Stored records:
....................

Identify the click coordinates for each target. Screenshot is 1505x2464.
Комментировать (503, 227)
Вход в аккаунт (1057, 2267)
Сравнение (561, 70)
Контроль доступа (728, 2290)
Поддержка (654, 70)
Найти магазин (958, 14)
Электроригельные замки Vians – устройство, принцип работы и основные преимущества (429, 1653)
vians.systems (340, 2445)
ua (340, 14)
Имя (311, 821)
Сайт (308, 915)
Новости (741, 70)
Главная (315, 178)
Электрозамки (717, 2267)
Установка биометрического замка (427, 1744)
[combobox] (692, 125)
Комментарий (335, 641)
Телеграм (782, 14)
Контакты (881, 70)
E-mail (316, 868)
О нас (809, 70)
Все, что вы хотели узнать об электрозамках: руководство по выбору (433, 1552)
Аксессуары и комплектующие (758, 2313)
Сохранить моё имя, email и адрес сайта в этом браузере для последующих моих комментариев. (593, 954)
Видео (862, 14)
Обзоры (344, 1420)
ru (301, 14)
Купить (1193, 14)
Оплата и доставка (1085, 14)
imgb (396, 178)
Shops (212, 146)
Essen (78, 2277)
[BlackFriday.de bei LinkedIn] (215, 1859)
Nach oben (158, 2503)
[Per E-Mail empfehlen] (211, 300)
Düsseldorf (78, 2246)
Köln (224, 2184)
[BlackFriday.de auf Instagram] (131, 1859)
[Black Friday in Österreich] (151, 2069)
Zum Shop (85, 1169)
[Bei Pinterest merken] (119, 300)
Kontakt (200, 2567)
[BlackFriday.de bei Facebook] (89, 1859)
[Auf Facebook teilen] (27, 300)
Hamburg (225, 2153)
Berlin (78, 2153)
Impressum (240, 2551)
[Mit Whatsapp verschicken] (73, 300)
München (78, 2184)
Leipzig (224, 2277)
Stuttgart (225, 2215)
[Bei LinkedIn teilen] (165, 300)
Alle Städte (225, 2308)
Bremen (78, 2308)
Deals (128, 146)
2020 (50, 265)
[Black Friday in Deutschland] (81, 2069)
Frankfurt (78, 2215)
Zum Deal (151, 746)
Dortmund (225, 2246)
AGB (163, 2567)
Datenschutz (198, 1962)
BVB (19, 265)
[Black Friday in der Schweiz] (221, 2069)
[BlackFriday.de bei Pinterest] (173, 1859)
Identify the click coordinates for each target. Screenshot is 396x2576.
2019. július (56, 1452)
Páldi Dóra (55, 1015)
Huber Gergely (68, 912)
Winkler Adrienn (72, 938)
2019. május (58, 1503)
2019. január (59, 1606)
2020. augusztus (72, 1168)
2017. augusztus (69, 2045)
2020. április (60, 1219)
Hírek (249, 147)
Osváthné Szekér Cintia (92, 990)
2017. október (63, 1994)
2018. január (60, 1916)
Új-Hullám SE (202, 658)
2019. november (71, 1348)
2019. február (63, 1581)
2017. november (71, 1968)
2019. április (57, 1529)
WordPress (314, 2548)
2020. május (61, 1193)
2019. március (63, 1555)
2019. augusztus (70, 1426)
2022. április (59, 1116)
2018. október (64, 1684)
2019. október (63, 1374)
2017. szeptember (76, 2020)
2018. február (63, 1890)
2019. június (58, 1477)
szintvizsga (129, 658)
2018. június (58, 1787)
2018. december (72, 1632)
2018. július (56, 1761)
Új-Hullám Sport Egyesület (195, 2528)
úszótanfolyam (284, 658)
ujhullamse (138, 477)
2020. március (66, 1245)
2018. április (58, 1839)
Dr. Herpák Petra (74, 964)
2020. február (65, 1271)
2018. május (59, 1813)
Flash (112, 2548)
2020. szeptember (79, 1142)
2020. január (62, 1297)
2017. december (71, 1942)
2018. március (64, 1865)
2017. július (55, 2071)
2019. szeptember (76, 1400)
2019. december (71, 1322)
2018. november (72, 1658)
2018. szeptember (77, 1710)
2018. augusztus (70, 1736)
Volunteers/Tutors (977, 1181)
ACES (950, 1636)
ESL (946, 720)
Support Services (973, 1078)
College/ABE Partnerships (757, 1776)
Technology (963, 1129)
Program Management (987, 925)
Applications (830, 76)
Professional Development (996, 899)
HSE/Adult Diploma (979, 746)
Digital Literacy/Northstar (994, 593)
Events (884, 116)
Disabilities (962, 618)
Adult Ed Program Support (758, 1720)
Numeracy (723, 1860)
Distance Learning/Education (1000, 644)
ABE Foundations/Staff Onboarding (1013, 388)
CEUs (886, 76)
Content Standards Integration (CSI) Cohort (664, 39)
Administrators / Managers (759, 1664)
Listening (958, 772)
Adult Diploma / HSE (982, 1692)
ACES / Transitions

....................

Activity: Every entry must be printed again, exactly as it reads.

Response area:
Identify the click coordinates for each target. Screenshot is 1505x2464.
Комментировать (503, 227)
Вход в аккаунт (1057, 2267)
Сравнение (561, 70)
Контроль доступа (728, 2290)
Поддержка (654, 70)
Найти магазин (958, 14)
Электроригельные замки Vians – устройство, принцип работы и основные преимущества (429, 1653)
vians.systems (340, 2445)
ua (340, 14)
Имя (311, 821)
Сайт (308, 915)
Новости (741, 70)
Главная (315, 178)
Электрозамки (717, 2267)
Установка биометрического замка (427, 1744)
[combobox] (692, 125)
Комментарий (335, 641)
Телеграм (782, 14)
Контакты (881, 70)
E-mail (316, 868)
О нас (809, 70)
Все, что вы хотели узнать об электрозамках: руководство по выбору (433, 1552)
Аксессуары и комплектующие (758, 2313)
Сохранить моё имя, email и адрес сайта в этом браузере для последующих моих комментариев. (593, 954)
Видео (862, 14)
Обзоры (344, 1420)
ru (301, 14)
Купить (1193, 14)
Оплата и доставка (1085, 14)
imgb (396, 178)
Shops (212, 146)
Essen (78, 2277)
[BlackFriday.de bei LinkedIn] (215, 1859)
Nach oben (158, 2503)
[Per E-Mail empfehlen] (211, 300)
Düsseldorf (78, 2246)
Köln (224, 2184)
[BlackFriday.de auf Instagram] (131, 1859)
[Black Friday in Österreich] (151, 2069)
Zum Shop (85, 1169)
[Bei Pinterest merken] (119, 300)
Kontakt (200, 2567)
[BlackFriday.de bei Facebook] (89, 1859)
[Auf Facebook teilen] (27, 300)
Hamburg (225, 2153)
Berlin (78, 2153)
Impressum (240, 2551)
[Mit Whatsapp verschicken] (73, 300)
München (78, 2184)
Leipzig (224, 2277)
Stuttgart (225, 2215)
[Bei LinkedIn teilen] (165, 300)
Alle Städte (225, 2308)
Bremen (78, 2308)
Deals (128, 146)
2020 (50, 265)
[Black Friday in Deutschland] (81, 2069)
Frankfurt (78, 2215)
Zum Deal (151, 746)
Dortmund (225, 2246)
AGB (163, 2567)
Datenschutz (198, 1962)
BVB (19, 265)
[Black Friday in der Schweiz] (221, 2069)
[BlackFriday.de bei Pinterest] (173, 1859)
Identify the click coordinates for each target. Screenshot is 396x2576.
2019. július (56, 1452)
Páldi Dóra (55, 1015)
Huber Gergely (68, 912)
Winkler Adrienn (72, 938)
2019. május (58, 1503)
2019. január (59, 1606)
2020. augusztus (72, 1168)
2017. augusztus (69, 2045)
2020. április (60, 1219)
Hírek (249, 147)
Osváthné Szekér Cintia (92, 990)
2017. október (63, 1994)
2018. január (60, 1916)
Új-Hullám SE (202, 658)
2019. november (71, 1348)
2019. február (63, 1581)
2017. november (71, 1968)
2019. április (57, 1529)
WordPress (314, 2548)
2020. május (61, 1193)
2019. március (63, 1555)
2019. augusztus (70, 1426)
2022. április (59, 1116)
2018. október (64, 1684)
2019. október (63, 1374)
2017. szeptember (76, 2020)
2018. február (63, 1890)
2019. június (58, 1477)
szintvizsga (129, 658)
2018. június (58, 1787)
2018. december (72, 1632)
2018. július (56, 1761)
Új-Hullám Sport Egyesület (195, 2528)
úszótanfolyam (284, 658)
ujhullamse (138, 477)
2020. március (66, 1245)
2018. április (58, 1839)
Dr. Herpák Petra (74, 964)
2020. február (65, 1271)
2018. május (59, 1813)
Flash (112, 2548)
2020. szeptember (79, 1142)
2020. január (62, 1297)
2017. december (71, 1942)
2018. március (64, 1865)
2017. július (55, 2071)
2019. szeptember (76, 1400)
2019. december (71, 1322)
2018. november (72, 1658)
2018. szeptember (77, 1710)
2018. augusztus (70, 1736)
Volunteers/Tutors (977, 1181)
ACES (950, 1636)
ESL (946, 720)
Support Services (973, 1078)
College/ABE Partnerships (757, 1776)
Technology (963, 1129)
Program Management (987, 925)
Applications (830, 76)
Professional Development (996, 899)
HSE/Adult Diploma (979, 746)
Digital Literacy/Northstar (994, 593)
Events (884, 116)
Disabilities (962, 618)
Adult Ed Program Support (758, 1720)
Numeracy (723, 1860)
Distance Learning/Education (1000, 644)
ABE Foundations/Staff Onboarding (1013, 388)
CEUs (886, 76)
Content Standards Integration (CSI) Cohort (664, 39)
Administrators / Managers (759, 1664)
Listening (958, 772)
Adult Diploma / HSE (982, 1692)
ACES / Transitions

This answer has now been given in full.